■ **PROBLEMS AND TASKS**
- a) Decide whether each statement agrees with the passage on frequency-band blending, answering yes or no and quoting the deciding words: (i) in one example, no more than two bands can be blended per portion; (ii) for portions of low interest, bands of the highest frequencies are preferred; (iii) a neural network may be used to determine the frequency bands.
- b) Please reproduce a stretch of the passage on frequency-band blending word for word, beginning at the words that have "The determination of frequency bands, in" and stopping after "for image data.".

■ **GIVEN TEXT**
# # #

In one embodiment, the number of frequency bands that can be blended is restricted due to limited processing capabilities. For example, in a camera device that streams live panoramic video there is limited time and processing resources to stitch more than a certain number of image frequency bands. In one example, a maximum of two bands can be blended per portion. Which two image frequency bands that are determined is according to the inventive concept based on the interest level of the portion. In an embodiment with predetermined image frequency levels of high, medium, and low image frequency bands, a portion of high interest may be assigned high and medium image frequency bands and a portion of low interest level may be assigned medium and low image frequency bands for the purpose of the multi-band blending. For low interest level portions, it is preferred to choose image frequency bands of lowest frequencies since this typically uses least memory bandwidth. Memory bandwidth may in some implementations be a bottleneck and it is therefore advantageous to decrease the amount of required memory bandwidth.


The determination of frequency bands, in case they are not fixed, may be determined for each portion of each set of image data, or be determined now and then and thus apply for several sets of image data. The determination of frequency bands may be based on the content of the spatial portion. For example, a spatial portion corresponding to a segmentation label of “human” may be blended using one or more frequency bands that are determined to be suitable for depicting humans in an image. The determination may be performed by analyzing the spatial portion using a neural network that is trained for determining suitable image frequency bands for image data.

# # #

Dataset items

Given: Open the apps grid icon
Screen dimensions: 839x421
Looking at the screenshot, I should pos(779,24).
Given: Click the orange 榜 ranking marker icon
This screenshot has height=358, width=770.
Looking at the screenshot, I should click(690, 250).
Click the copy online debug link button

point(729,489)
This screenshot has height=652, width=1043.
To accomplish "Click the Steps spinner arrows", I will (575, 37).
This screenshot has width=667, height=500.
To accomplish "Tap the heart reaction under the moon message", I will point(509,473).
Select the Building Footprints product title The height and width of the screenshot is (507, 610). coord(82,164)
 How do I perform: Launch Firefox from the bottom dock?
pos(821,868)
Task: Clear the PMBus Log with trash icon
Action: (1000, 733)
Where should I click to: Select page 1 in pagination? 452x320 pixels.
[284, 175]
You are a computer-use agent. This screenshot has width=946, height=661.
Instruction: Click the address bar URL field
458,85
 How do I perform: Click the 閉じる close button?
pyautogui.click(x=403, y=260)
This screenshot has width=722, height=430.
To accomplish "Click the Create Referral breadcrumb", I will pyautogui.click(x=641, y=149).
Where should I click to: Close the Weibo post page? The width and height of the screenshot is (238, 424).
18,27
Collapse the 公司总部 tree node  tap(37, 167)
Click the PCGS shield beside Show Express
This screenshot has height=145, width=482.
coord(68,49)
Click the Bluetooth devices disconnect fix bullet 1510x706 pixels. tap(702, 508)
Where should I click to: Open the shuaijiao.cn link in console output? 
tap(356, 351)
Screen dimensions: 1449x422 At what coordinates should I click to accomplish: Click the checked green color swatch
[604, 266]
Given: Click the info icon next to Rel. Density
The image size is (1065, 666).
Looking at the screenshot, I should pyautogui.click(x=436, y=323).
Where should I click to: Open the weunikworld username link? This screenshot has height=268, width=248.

# # #

■ **REPLIES**
- a)
(i) Yes: "In one example, a maximum of two bands can be blended per portion."
(ii) No: "For low interest level portions, it is preferred to choose image frequency bands of lowest frequencies since this typically uses least memory bandwidth."
(iii) Yes: "The determination may be performed by analyzing the spatial portion using a neural network that is trained for determining suitable image frequency bands for image data."

- b)
The determination of frequency bands, in case they are not fixed, may be determined for each portion of each set of image data, or be determined now and then and thus apply for several sets of image data. The determination of frequency bands may be based on the content of the spatial portion. For example, a spatial portion corresponding to a segmentation label of “human” may be blended using one or more frequency bands that are determined to be suitable for depicting humans in an image. The determination may be performed by analyzing the spatial portion using a neural network that is trained for determining suitable image frequency bands for image data.